The Microsoft Foundry SDK for evaluation and Foundry portal are in public preview, but the APIs are generally available for model and dataset evaluation (agent evaluation remains in public preview). Evaluators marked (preview) in this article are currently in public preview everywhere.
Azure OpenAI graders are a new set of evaluation tools in the Microsoft Foundry SDK that evaluate the performance of AI models and their outputs. These graders include:
GraderWhat it measuresRequired parametersOutput
label_modelClassifies text into predefined categoriesmodel, input, labels, passing_labelsPass/Fail based on label
score_modelAssigns a numeric score based on criteriamodel, input, range, pass_threshold0-1 float
string_checkExact or pattern string matchinginput, reference, operationPass/Fail
text_similaritySimilarity between two text stringsinput, reference, evaluation_metric, pass_threshold0-1 float
You can run graders locally or remotely. Each grader assesses specific aspects of AI models and their outputs.

Using Azure OpenAI graders

Azure OpenAI graders provide flexible evaluation using LLM-based or deterministic approaches:
  • Model-based graders (label_model, score_model) - Use an LLM to evaluate outputs
  • Deterministic graders (string_check, text_similarity) - Use algorithmic comparison
Examples: See Run evaluations in the cloud for details on running evaluations and configuring data sources.

Example input

Your test dataset should contain the fields referenced in your grader configurations.
{"query": "What is the weather like today?", "response": "It's sunny and warm with clear skies.", "ground_truth": "Today is sunny with temperatures around 75°F."}
{"query": "Summarize the meeting notes.", "response": "The team discussed Q3 goals and assigned action items.", "ground_truth": "Meeting covered quarterly objectives and task assignments."}

Label grader

The label grader (label_model) uses an LLM to classify text into predefined categories.

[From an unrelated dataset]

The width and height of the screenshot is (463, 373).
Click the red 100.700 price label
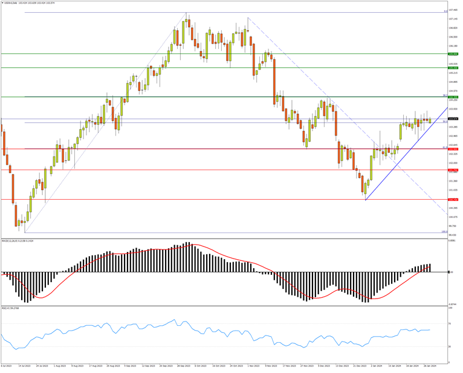point(453,199)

Use it for sentiment analysis, content classification, or any multi-class labeling task.
{
    "type": "label_model",
    "name": "sentiment_check",
    "model": model_deployment,
    "input": [
        {"role": "developer", "content": "Classify the sentiment as 'positive', 'neutral', or 'negative'"},
        {"role": "user", "content": "Statement: {{item.query}}"},
    ],
    "labels": ["positive", "neutral", "negative"],
    "passing_labels": ["positive", "neutral"],
}
Output: Returns the assigned label from your defined set. The grader passes if the label is in passing_labels.

Score grader

The score grader (score_model) uses an LLM to assign a numeric score to model outputs, reflecting quality, correctness, or similarity to a reference. Use it for nuanced evaluation requiring reasoning.
{
    "type": "score_model",
    "name": "quality_score",
    "model": model_deployment,
    "input": [
        {"role": "system", "content": "Rate the response quality from 0 to 1. 1 = perfect, 0 = completely wrong."},
        {"role": "user", "content": "Response: {{item.response}}\nGround Truth: {{item.ground_truth}}"},
    ],
    "pass_threshold": 0.7,
    "range": [0, 1]
}
Output: Returns a float score (for example, 0.85). The grader passes if the score meets or exceeds pass_threshold.

String check grader

The string check grader (string_check) performs deterministic string comparisons. Use it for exact match validation where responses must match a reference exactly.
{
    "type": "string_check",
    "name": "exact_match",
    "input": "{{item.response}}",
    "reference": "{{item.ground_truth}}",
    "operation": "eq",
}
Operations:
OperationDescription
eqExact match (case-sensitive)
neNot equal
likePattern match with wildcards
ilikeCase-insensitive pattern match
Output: Returns a score of 1 for match, 0 for no match.

Text similarity grader

The text similarity grader (text_similarity) compares two text strings using similarity metrics. Use it for open-ended or paraphrase matching where exact match is too strict.
{
    "type": "text_similarity",
    "name": "similarity_check",
    "input": "{{item.response}}",
    "reference": "{{item.ground_truth}}",
    "evaluation_metric": "bleu",
    "pass_threshold": 0.8,
}
Metrics:
MetricDescription
fuzzy_matchApproximate string matching using edit distance
bleuN-gram overlap score, commonly used for translation
gleuGoogle’s variant of BLEU with sentence-level scoring
meteorAlignment-based metric considering synonyms and paraphrases
cosineCosine similarity on vectorized text
rouge_*N-gram overlap variants (rouge_1, rouge_2, …, rouge_l)
Output: Returns a similarity score as a float (higher means more similar). The grader passes if the score meets or exceeds pass_threshold.

Example output

Graders return results with pass/fail status. Key output fields:
{
    "type": "score_model",
    "name": "quality_score",
    "score": 0.85,
    "passed": true
}